### AIM OF THE TASK
The required result is a copy of each line below in which "computer" appears.

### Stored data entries
== Segment start ==

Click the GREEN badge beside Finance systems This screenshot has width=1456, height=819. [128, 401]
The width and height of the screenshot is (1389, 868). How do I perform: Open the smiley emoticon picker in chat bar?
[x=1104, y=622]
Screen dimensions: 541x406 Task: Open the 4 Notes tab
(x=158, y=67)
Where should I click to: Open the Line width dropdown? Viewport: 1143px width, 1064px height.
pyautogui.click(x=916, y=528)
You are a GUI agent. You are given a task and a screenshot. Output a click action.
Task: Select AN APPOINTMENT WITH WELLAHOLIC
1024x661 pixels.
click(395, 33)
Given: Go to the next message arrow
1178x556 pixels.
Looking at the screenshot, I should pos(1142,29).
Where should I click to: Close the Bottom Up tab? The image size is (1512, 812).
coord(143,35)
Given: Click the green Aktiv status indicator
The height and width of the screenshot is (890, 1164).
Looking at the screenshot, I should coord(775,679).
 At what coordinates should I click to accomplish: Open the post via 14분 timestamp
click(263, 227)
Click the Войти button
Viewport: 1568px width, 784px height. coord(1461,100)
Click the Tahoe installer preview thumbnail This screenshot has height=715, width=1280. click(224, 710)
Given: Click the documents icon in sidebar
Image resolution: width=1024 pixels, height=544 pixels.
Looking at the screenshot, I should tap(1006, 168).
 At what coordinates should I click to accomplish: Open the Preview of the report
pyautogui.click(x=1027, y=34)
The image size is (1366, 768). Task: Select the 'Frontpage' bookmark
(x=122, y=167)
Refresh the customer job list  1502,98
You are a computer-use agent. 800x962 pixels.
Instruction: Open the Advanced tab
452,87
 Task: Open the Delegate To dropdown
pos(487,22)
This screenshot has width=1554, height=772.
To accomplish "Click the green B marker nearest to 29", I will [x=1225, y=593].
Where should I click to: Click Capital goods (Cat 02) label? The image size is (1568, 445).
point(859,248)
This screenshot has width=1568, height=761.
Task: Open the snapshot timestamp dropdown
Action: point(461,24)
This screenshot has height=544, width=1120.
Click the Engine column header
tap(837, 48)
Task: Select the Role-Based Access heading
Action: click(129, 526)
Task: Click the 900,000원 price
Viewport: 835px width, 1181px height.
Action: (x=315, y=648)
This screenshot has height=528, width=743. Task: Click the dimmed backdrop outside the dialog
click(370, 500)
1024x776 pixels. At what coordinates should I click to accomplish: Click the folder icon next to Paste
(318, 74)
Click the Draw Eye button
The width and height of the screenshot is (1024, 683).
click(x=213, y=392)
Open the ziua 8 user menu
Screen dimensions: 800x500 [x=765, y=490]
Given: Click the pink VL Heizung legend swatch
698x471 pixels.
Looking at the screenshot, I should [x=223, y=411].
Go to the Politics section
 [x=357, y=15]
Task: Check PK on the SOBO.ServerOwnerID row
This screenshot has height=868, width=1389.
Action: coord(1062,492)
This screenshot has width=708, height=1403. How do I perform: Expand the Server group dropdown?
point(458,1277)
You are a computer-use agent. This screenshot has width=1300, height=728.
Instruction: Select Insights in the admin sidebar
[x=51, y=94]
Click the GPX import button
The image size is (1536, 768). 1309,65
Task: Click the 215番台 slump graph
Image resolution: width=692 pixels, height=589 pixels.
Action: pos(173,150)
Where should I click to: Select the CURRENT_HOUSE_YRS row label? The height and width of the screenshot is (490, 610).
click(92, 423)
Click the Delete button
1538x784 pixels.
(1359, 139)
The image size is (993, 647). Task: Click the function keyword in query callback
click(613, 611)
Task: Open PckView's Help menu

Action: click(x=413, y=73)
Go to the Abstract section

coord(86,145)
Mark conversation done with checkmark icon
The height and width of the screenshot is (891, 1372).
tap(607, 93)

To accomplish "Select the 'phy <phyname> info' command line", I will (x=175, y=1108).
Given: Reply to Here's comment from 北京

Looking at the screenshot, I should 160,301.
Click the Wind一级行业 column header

== Segment end ==

### FINISHED TASK
You are a computer-use agent. 800x962 pixels.
You are a computer-use agent. This screenshot has width=1300, height=728.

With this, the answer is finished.